Name

    NV_parameter_buffer_object2

Name Strings

    GL_NV_parameter_buffer_object2

Contact

    Pat Brown, NVIDIA Corporation (pbrown 'at' nvidia.com)

Status

    Shipping (July 2009, Release 190)

Version

    Last Modified Date:         09/09/09
    NVIDIA Revision:            2

Number

    378

Dependencies

    OpenGL 2.0 is required.

    NV_gpu_program4 is required.

    NV_parameter_buffer_object is required.

    This extension is written against the NV_gpu_program4 specification.

    NV_shader_buffer_load trivially affects the definition of this extension.

Overview

    This extension builds on the NV_parameter_buffer_object extension to
    provide additional flexibility in sourcing data from buffer objects.  

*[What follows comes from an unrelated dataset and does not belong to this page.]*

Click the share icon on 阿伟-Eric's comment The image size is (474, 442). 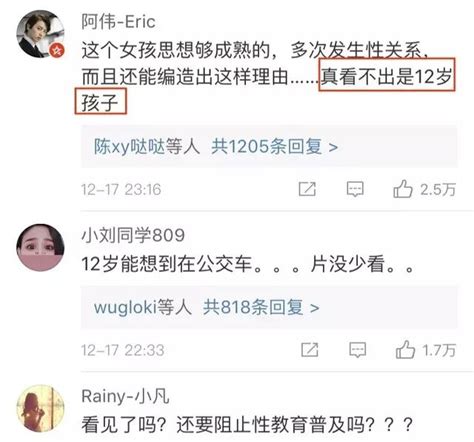pyautogui.click(x=307, y=189)
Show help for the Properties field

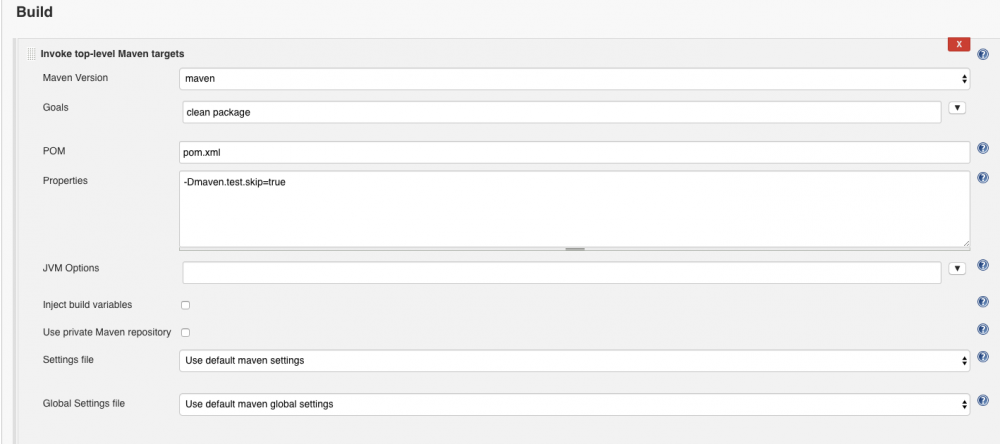pos(983,178)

    The original NV_parameter_buffer_object (PaBO) extension provided the
    ability to bind buffer objects to a set of numbered binding points and
    access them in assembly programs as though they were arrays of 32-bit
    scalars (via the BUFFER variable type) or arrays of four-component vectors
    with 32-bit scalar components (via the BUFFER4 variable type).  However,
    the functionality it provided had some significant limits on flexibility.
    Since any given buffer binding point could be used either as a BUFFER or
    BUFFER4, but not both, programs couldn't do both 32- and 128-bit fetches
    from a single binding point.  Additionally, No support was provided for
    8-, 16-, or 64-bit fetches, though they could be emulated using a larger
    loads, with bitfield operations and/or write masking to put components in
    the right places.  Indexing was supported, but strides were limited to 4-
    and 16-byte multiples, depending on whether BUFFER or BUFFER4 is used.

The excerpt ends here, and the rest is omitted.